Some may protest that these criticisms are unfair, that Kerr was attempting a philosophical reflection on the nature of blood, that The Second Angel is best seen as a high-tech fable. To which I have to answer that if what you want to write is fuzzy philosophy, you shouldn’t be peppering your novel with technical details explained in luscious detail. That’s just asking for trouble, and a dissection from readers with a far more accurate sense of reality. It doesn’t help that SF, as a genre, has already gone over the metaphorical and literal consequences of AIDS-like diseases… at least a decade before Kerr set out to write his own take on things.
Keep in mind that this isn’t the first Kerr novel to fail so spectacularly: While I could tolerate A Philosophical Investigation on its own terms, The Grid was an atrocious mess of a techno-thriller whose lack of success is only exceeded by The Second Angel. If nothing else, Kerr’s monstrosity can be dissected as case study of the worst mistakes in writing SF. The back cover blurb of the hardcover edition says that the novel “assaults your ignorance”: you can’t make up quotes like that.
It’s certainly okay to hate him as an author. After all, he doesn’t think much of you as a reader.
Hi Christian
Thank you for this wonderfully scathing review. I am NOT a science-ficianado (my neologism for the day!) but was willing to give Mr Kerr a go on the strength of his enjoyable Bernie Gunther series. I skip read The Grid a few days ago, and found it mildly entertaining, but I’ve changed my mind about trying any other Kerrs – for now. There are so many really good books out there, why waste precious time on dross?
Regards
Robin
Hi Robin,
I’ve heard good things about the Bernie Gunter series as well, but as far as SF-tinged thrillers are concerned, I’m zero-out-of-three for Kerr with A Philosophical Investigation, The Grid and The Second Angel. I suppose he has his fans, and that’s fine –I’m just not among them. There are, as you say, so many other good books out there!
I had just read this book (picked it up from a book sale) and I agree with what you say. I hated the narration and footnotes and mostly skimmed through them. While I could understand most of it due to my background in microbiology, I thought that they were unnecessary. Sometimes I felt like it was there (and the othe lengthy scientific explanations) to increase his page count. Or maybe it was there to overwhelm people so readers could hang on to his every word like it was the absolute truth.

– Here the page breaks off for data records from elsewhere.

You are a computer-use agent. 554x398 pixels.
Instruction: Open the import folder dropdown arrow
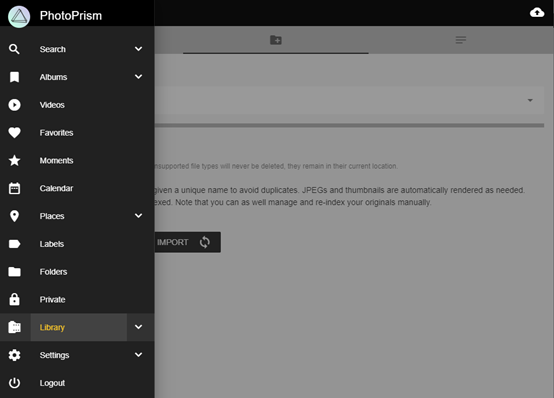coord(530,100)
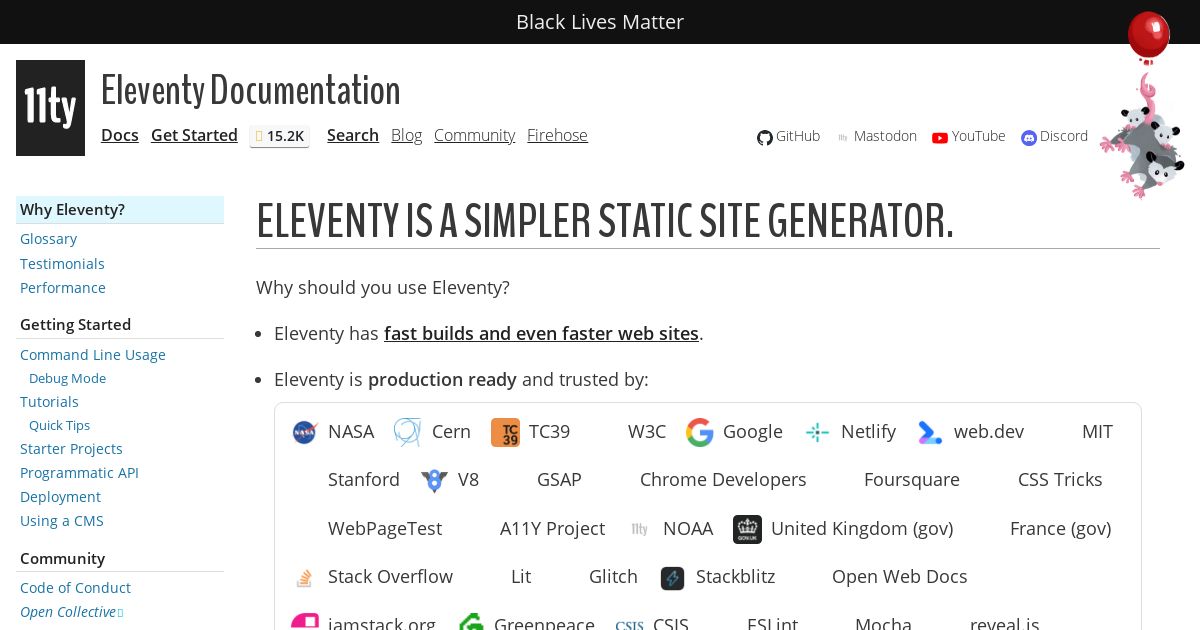Open Command Line Usage in sidebar
This screenshot has width=1200, height=630.
[x=93, y=355]
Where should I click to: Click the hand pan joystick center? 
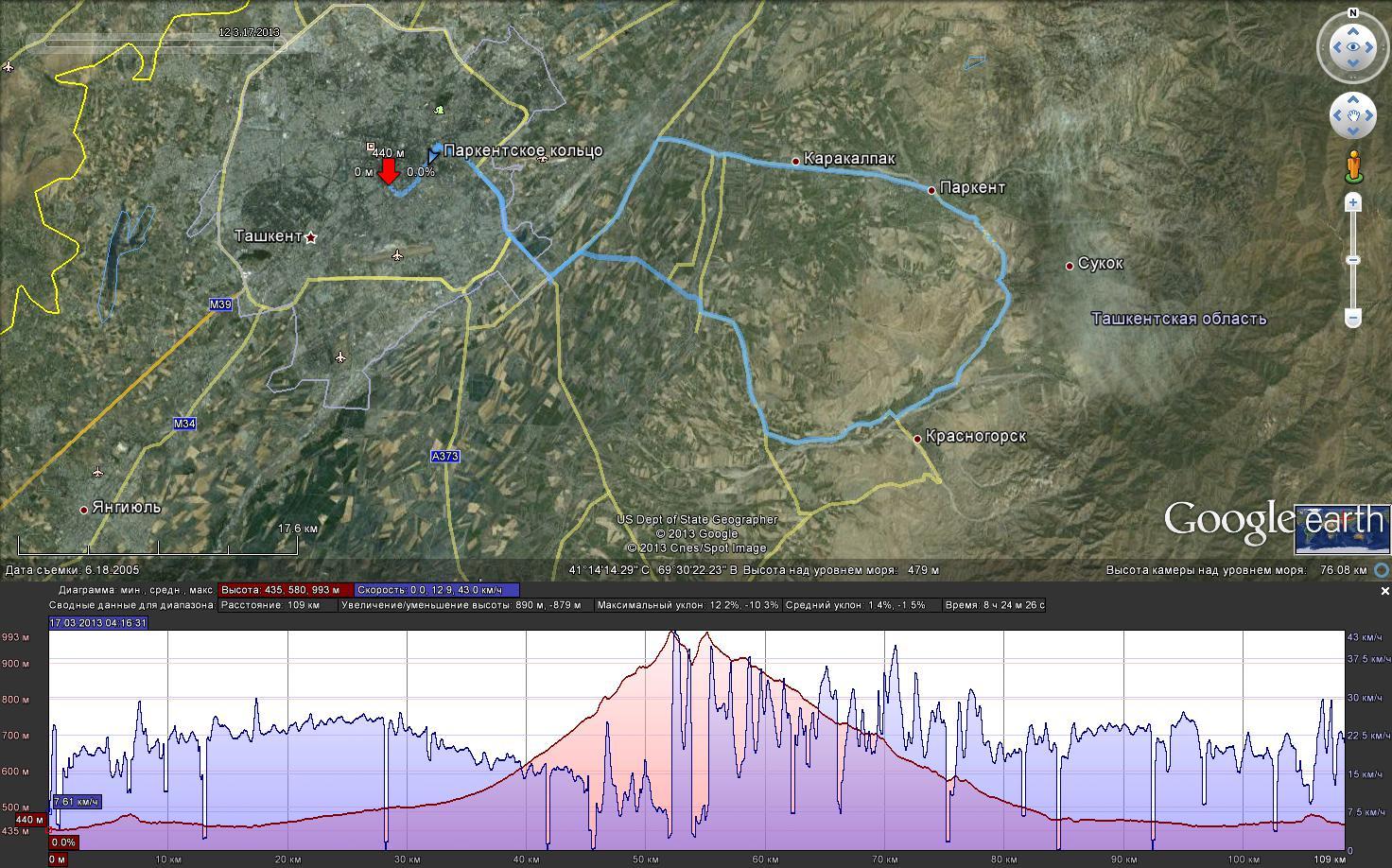[1353, 116]
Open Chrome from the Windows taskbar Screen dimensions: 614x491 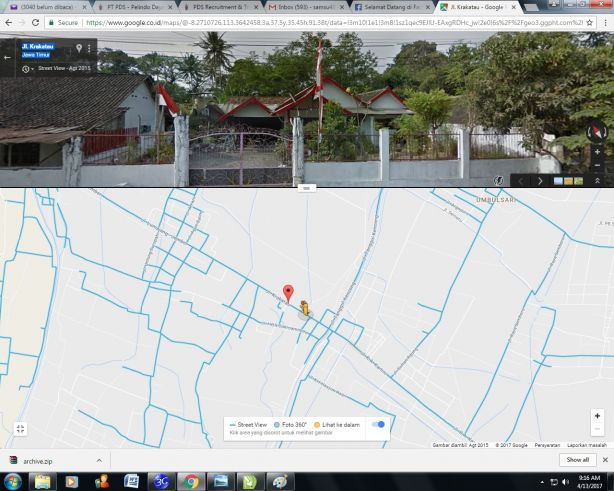(190, 481)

I didn’t catch on to all of the mistakes but I did notice some of them. Overall it was a confusing read. Towards the end, I practically skipped most of the narration and just read the dialogues. The simulation pages was just painful. I think I totally skipped thise to be honest. And yes, that is where it suddenly went from scifi to fantasy (or supernatural?) I’ve heard of hair going white because of trauma but only in anime and never on a book that’s bombarding you with scientific words.
You summarized it better than I could: “a book that’s bombarding you with scientific words” really isn’t the same thing as a science-fiction novel, let alone a good one.